グラフだと少しわかりにくいですが2019年は数値が出ている10月分までで2018年と比較した場合、エンゲル係数は前年度よりもやや低めでした。ただし前述した様に10月の消費増税に合わせたエンゲル係数は前年越えであり、11月、12月のエンゲル係数も上回る可能性はそれなりに高いと考えます。
 それと1年を通したエンゲル係数は2016年から「25.8」付近で安定しています。2019年は10月時点までは「25.3」となり2016~2018年の10月時点のエンゲル係数と比較した場合「0.2~0.4」ほど低くなっていました。11月、12月が前年を超えたとしても、2019年全体で考えれば2018年のエンゲル係数とあまり変わらないと考えますが2020年以降のエンゲル係数は今よりも少し高めで安定する可能性は高いかなと。


 2019年全体のエンゲル係数が出るのは来年2月くらいとなり、また2019年全体は前年度からあまり変わる可能性はないのでニュースになったとしてもそこまで大きなものにはならないと考えます。ただし2020年は全体的に消費増税の影響が現れるでしょうし、そうなると2020年のエンゲル係数は高く出る可能性は高いです。しかしその数値が出るのは2021年。問題として扱われるとしてもちょっと先になりそう。

# データ:
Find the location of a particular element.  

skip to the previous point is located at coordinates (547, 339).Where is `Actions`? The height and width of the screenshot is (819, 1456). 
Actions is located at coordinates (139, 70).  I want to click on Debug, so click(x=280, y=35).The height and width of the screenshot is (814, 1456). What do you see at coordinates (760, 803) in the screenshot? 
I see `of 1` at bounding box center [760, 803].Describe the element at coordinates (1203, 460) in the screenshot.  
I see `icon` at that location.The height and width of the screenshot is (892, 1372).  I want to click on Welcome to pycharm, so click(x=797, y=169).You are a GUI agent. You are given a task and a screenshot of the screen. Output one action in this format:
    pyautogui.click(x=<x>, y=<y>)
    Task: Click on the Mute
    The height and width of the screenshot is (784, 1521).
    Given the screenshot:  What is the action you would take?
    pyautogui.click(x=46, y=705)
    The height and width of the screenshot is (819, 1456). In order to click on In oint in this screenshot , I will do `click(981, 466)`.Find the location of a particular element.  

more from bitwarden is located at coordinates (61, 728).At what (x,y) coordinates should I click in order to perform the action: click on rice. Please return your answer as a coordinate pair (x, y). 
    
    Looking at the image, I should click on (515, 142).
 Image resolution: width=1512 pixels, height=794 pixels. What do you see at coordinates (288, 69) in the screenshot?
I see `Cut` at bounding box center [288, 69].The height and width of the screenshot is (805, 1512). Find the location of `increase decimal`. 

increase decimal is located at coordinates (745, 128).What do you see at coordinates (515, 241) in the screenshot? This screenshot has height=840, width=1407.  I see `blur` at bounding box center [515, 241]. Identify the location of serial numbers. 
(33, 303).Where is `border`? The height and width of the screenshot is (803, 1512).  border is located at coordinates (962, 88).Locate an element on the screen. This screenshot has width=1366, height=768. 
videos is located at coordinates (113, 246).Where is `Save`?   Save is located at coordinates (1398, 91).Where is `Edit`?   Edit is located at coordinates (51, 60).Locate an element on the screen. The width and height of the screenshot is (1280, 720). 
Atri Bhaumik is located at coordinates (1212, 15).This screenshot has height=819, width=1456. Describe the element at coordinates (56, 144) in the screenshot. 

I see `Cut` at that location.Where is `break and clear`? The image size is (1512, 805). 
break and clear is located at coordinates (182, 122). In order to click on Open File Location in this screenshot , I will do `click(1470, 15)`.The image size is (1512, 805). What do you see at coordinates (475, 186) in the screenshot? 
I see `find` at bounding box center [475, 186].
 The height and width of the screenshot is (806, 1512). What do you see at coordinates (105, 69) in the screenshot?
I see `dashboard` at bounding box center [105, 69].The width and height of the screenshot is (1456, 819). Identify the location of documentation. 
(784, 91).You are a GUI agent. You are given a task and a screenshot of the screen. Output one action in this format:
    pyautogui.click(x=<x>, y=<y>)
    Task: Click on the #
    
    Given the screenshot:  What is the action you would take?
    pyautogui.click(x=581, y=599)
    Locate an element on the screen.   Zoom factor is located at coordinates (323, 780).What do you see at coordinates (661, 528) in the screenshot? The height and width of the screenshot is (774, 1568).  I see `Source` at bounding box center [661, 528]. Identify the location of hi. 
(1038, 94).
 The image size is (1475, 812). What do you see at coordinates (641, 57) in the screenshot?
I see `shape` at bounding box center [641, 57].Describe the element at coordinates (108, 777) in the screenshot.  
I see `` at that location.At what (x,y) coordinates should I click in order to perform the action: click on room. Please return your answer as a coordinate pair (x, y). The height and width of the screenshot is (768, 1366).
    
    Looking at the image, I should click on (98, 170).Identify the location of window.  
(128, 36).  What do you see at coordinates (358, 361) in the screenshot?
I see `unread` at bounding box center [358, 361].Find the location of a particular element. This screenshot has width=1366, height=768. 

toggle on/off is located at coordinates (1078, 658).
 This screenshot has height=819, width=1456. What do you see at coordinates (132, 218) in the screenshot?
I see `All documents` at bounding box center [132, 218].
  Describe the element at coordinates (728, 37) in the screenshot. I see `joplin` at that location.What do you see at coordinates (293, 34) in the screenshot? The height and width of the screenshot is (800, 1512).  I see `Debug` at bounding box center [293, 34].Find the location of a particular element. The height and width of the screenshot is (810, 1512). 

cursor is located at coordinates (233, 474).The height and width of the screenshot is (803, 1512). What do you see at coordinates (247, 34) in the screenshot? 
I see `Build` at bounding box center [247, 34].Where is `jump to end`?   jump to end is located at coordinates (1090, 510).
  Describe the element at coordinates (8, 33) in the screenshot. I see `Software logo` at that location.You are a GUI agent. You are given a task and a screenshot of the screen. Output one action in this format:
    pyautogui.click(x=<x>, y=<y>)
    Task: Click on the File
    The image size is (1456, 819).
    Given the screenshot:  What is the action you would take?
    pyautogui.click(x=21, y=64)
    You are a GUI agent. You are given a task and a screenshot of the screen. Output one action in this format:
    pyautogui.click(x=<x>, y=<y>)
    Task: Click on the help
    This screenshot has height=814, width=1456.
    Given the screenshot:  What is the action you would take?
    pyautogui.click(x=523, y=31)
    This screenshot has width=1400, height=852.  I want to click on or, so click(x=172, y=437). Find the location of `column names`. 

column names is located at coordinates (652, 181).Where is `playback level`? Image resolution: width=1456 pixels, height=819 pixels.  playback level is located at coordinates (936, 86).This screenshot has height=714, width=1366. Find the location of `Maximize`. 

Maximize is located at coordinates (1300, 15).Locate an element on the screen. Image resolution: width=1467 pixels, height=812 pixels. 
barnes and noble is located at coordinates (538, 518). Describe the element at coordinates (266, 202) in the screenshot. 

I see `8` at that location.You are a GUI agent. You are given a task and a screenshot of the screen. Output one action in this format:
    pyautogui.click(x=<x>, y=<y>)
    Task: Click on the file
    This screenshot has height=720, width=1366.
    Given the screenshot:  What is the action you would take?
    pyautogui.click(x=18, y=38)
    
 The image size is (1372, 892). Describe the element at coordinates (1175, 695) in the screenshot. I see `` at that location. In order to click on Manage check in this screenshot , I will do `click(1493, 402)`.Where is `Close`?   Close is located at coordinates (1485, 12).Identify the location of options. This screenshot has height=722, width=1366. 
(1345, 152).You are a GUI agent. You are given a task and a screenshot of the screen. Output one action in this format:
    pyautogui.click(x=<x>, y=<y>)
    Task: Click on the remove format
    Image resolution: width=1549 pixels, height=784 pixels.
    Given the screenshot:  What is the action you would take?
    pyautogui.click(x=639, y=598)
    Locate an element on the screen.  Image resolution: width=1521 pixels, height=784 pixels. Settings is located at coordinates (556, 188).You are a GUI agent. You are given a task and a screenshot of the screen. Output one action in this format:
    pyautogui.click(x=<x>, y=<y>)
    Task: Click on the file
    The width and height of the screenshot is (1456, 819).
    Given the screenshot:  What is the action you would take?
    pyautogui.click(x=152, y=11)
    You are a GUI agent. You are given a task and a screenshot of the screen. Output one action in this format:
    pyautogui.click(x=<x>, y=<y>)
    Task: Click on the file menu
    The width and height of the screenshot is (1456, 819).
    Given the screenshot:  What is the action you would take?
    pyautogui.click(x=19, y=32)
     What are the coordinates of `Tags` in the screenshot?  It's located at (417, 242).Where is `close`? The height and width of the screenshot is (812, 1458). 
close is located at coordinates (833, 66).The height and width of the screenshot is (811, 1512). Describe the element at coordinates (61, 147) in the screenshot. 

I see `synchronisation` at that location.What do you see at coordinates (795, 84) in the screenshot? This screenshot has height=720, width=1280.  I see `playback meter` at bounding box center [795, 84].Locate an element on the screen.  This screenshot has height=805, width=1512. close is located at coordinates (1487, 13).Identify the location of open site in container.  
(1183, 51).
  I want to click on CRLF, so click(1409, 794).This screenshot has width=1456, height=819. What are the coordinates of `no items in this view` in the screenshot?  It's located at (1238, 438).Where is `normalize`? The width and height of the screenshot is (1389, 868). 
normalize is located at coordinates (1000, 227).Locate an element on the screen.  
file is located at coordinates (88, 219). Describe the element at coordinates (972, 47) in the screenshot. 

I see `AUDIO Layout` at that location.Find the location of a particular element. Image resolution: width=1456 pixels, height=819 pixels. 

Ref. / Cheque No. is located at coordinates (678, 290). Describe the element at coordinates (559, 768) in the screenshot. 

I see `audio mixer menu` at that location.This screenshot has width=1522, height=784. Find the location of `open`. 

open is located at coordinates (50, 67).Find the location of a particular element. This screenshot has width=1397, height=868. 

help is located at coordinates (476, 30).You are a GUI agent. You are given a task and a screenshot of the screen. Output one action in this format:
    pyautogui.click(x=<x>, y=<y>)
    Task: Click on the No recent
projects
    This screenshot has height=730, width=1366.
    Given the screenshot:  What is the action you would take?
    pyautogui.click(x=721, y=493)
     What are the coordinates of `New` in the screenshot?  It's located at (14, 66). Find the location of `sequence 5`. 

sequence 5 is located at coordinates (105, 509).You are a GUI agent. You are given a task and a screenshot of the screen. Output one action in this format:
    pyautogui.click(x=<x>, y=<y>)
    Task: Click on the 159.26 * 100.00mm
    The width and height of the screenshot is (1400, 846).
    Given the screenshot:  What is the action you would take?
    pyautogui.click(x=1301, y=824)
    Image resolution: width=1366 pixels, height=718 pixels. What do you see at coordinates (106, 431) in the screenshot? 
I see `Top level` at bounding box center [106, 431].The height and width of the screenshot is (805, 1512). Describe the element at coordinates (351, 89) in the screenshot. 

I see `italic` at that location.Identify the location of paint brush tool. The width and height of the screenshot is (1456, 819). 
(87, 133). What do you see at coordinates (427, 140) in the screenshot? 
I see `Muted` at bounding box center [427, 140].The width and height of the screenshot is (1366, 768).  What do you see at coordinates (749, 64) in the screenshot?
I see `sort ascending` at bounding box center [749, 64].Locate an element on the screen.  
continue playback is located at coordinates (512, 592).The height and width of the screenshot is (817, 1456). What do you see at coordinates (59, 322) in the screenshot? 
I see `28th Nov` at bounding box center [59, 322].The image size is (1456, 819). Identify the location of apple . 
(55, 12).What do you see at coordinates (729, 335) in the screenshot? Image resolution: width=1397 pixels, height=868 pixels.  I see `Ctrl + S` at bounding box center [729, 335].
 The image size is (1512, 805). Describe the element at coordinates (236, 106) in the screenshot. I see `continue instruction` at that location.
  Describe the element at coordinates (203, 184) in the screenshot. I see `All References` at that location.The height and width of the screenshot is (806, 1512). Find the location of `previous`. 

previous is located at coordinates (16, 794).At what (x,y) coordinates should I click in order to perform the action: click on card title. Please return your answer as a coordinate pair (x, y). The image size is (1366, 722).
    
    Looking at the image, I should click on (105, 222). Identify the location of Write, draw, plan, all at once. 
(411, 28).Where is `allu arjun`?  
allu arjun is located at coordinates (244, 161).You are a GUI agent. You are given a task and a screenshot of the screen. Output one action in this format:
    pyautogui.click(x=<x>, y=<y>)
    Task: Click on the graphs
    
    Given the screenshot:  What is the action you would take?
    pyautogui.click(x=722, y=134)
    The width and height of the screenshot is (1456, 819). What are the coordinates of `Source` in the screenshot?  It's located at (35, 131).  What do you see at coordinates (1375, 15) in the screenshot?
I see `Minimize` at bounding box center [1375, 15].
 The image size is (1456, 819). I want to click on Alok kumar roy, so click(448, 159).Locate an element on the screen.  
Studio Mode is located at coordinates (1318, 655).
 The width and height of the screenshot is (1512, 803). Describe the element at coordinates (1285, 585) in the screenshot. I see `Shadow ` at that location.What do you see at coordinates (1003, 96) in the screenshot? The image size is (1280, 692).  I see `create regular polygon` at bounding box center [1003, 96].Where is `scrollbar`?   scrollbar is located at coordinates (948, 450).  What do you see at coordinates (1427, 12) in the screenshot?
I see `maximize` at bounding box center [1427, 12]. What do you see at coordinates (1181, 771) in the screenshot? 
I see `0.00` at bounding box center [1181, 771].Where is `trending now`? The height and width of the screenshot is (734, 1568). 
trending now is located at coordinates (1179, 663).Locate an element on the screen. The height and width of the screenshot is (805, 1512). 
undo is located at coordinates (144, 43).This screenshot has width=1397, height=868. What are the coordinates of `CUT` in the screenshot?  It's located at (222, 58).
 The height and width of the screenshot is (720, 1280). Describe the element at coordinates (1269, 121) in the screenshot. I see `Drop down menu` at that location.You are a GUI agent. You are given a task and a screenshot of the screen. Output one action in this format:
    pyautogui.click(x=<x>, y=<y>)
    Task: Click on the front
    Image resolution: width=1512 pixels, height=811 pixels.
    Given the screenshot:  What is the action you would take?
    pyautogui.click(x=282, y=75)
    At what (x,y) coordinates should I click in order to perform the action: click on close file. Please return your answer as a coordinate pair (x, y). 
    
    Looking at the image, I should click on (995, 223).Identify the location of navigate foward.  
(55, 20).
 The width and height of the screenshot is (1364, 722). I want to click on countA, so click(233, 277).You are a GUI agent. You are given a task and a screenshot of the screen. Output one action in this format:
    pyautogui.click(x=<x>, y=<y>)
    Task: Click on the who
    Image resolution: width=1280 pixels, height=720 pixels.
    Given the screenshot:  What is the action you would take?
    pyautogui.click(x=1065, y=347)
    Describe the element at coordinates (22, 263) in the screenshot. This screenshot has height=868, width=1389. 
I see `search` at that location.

# 指示:
1. 本文から、「それと1年を通したエンゲル係」を含む語句で始まり「してもちょっと先になりそう。」で終わる部分を一字一句変えずに抜き出して返すこと。
2. 本文によると、1年を通したエンゲル係数は2016年からどの数値の付近で安定しているか。
データは本文とは関係がない。

# 解答一覧:
1.
それと1年を通したエンゲル係数は2016年から「25.8」付近で安定しています。2019年は10月時点までは「25.3」となり2016~2018年の10月時点のエンゲル係数と比較した場合「0.2~0.4」ほど低くなっていました。11月、12月が前年を超えたとしても、2019年全体で考えれば2018年のエンゲル係数とあまり変わらないと考えますが2020年以降のエンゲル係数は今よりも少し高めで安定する可能性は高いかなと。


 2019年全体のエンゲル係数が出るのは来年2月くらいとなり、また2019年全体は前年度からあまり変わる可能性はないのでニュースになったとしてもそこまで大きなものにはならないと考えます。ただし2020年は全体的に消費増税の影響が現れるでしょうし、そうなると2020年のエンゲル係数は高く出る可能性は高いです。しかしその数値が出るのは2021年。問題として扱われるとしてもちょっと先になりそう。

2. 「25.8」付近